A set of records appears below. Print them all, word for word.

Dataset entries
=== Section Start ===

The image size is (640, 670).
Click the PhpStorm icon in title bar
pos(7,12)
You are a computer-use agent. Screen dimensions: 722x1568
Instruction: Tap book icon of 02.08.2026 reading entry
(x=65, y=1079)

=== Section End ===

_EXERCISE ANSWER_
The image size is (640, 670).
Click the PhpStorm icon in title bar
pos(7,12)
You are a computer-use agent. Screen dimensions: 722x1568
Instruction: Tap book icon of 02.08.2026 reading entry
(x=65, y=1079)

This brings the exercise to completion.